### Document segment
NM: I have a question about your father's involvement in the resistance. Was it a given that all Filipinos would join the resistance? Was it his choice to join?

DD: I don't know. I won't say it's given, but, like, he was the head there, but, like I said, this Japanese colonel lived in our house. He said, "I like your house, so, can you find someplace else to live?" and so he was also friendly with them and that's why they probably didn't really examine whether he was a guerilla or not. As a matter-of-fact, this Japanese officer, he is very good, because he is one of those intelligent officers, he was an architect and, on Sundays, he would go with us to hear Mass at another town, which was like twenty, thirty kilometers from our place. On Sundays, he'd go with us, but, then, he will just stay outside, he won't go inside the church and he will start drawing. He drew the church and everything. My father even said, "If this guy surrenders to me, I'll not give him to the Americans," but we never saw him again after they left. So, I wouldn't say that, you know, everybody was in the guerilla movement. It's their choice if they want to and, also, you know, they can't be too obvious, because they'll kill you. As a matter-of-fact, there were quite a few, about twenty, twenty-five people from Nasugbu, because, at that time, there were these, like, the Japanese spies, these are Filipinos, and the Japanese sometimes would go to a town, gather all the men in the plaza and there's this one guy who would be wearing, like, a paper bag over his head and with just his eyes showing, so that the people won't recognize him, and he'll just start pointing and, if he points at you, the Japanese will take you, that means you're a guerilla or something, and there was one time they pointed to about twenty-five or twenty-six of these people and they took them out to, as a matter-of-fact, to our barrio, where there was a school building. They kept them there and, finally, shot them all and buried them in a common grave. This was towards the time of the liberation. As a matter-of-fact, I was there when they dug up that grave of these twenty-five people and they were still fresh, I'm sorry, you know, they were still fresh. So, there were some, too, who collaborated with the Japanese. They were called Makapili. That's a Tagalong word for collaborator, " Makapili."

NM: Would you say that, for the most part, the Japanese treatment of the Filipinos was similar to how this officer ...

DD: For the most part, it was rough and, also, we were told that those rough officers or soldiers were Koreans, because a lot of the Japanese soldiers were Koreans, because, you must remember, Japan occupied Korea and they took over Korea and had most of their men into the military and they were the cruel ones. Oh, they'd slap you, kick you or anything, for any reason whatsoever. There were a few good ones, but just very few. Everybody was scared to death of these people.

### Given material
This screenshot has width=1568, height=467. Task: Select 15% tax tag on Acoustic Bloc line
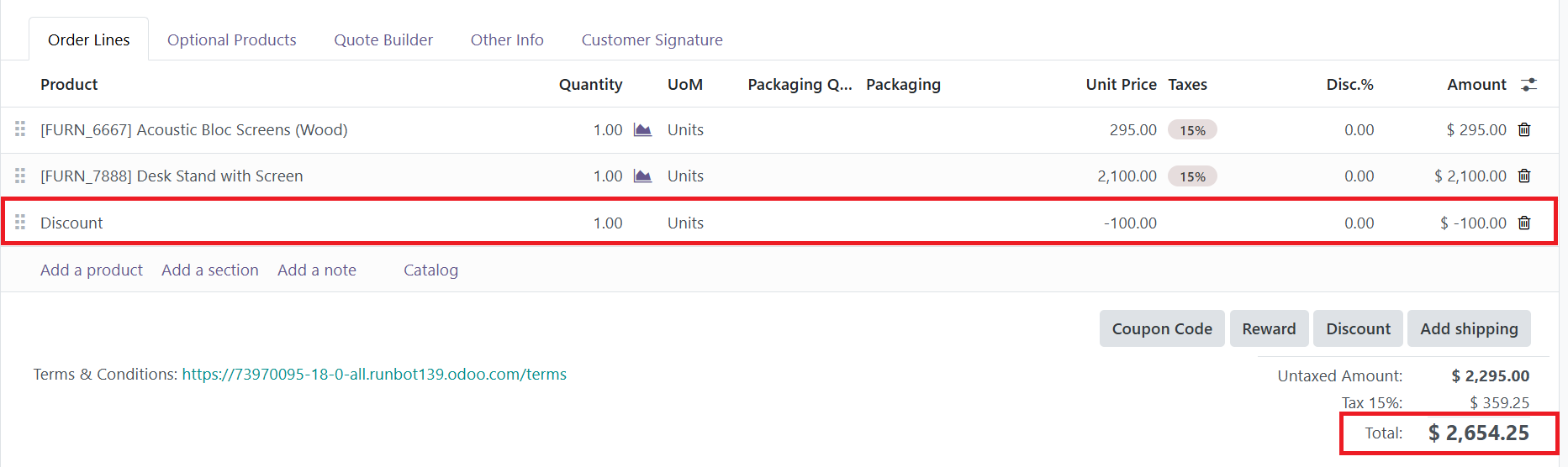(1192, 130)
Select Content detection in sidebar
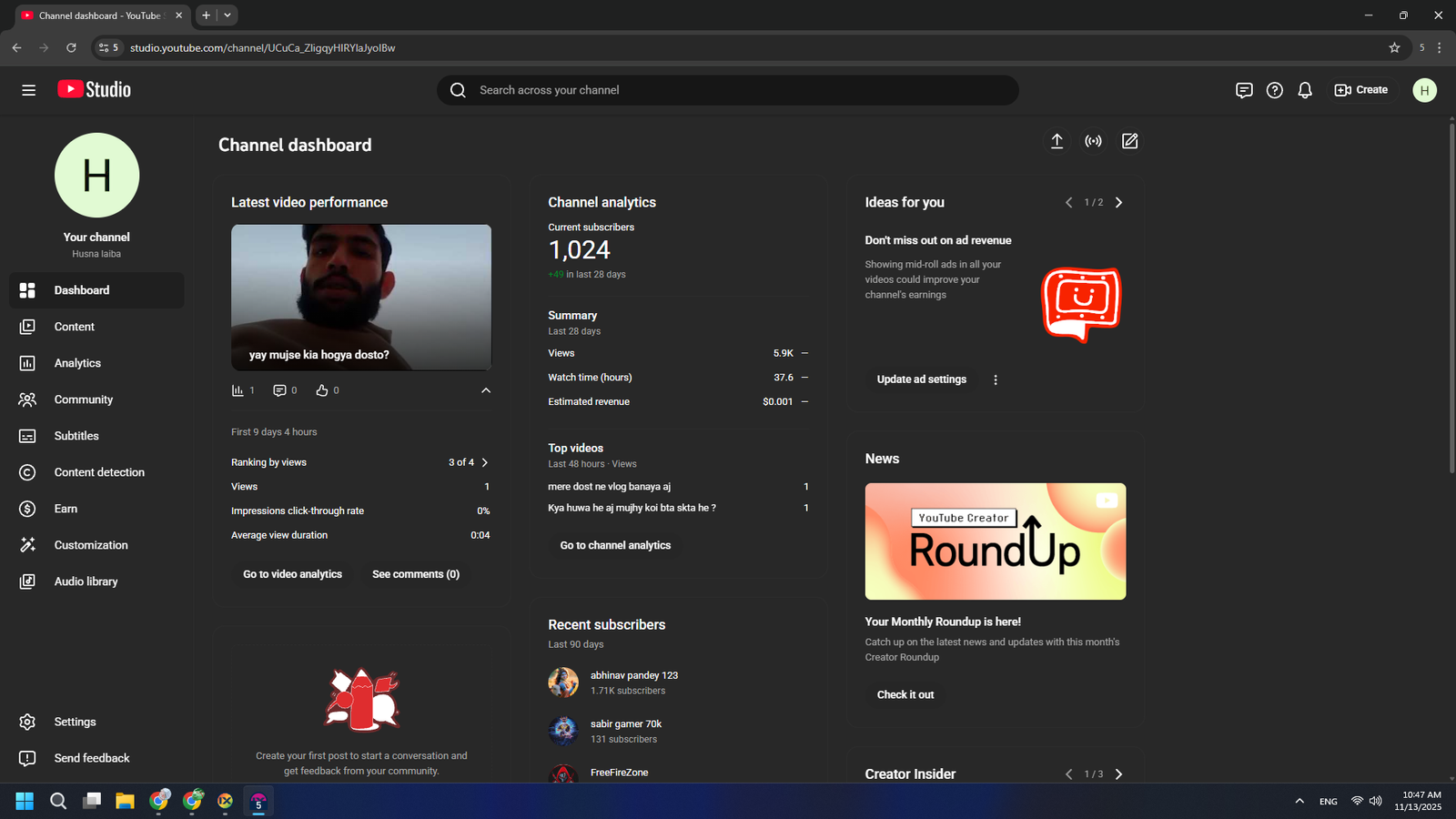This screenshot has width=1456, height=819. tap(98, 472)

### Check your understanding
(a) Do these statements agree with the interview? For each, answer yes or no and quote the deciding words. (i) The Japanese officer who went with the family on Sundays was an architect. (ii) That officer went inside the church during Mass. (iii) The people taken to the barrio were buried in a common grave.
(b) According to the interview, why did the man who pointed out people in the plaza wear a paper bag over his head?
(c) Quote the stretch of the interview from "NM: I have a" through "choice to join?".

### Answers to this exercise
(a) (i) Yes: "he was an architect". (ii) No: "he won't go inside the church and he will start drawing". (iii) Yes: "shot them all and buried them in a common grave".

(b) He wore it so that the people would not recognize him. Only his eyes showed as he pointed out the men for the Japanese to take.

(c)
NM: I have a question about your father's involvement in the resistance. Was it a given that all Filipinos would join the resistance? Was it his choice to join?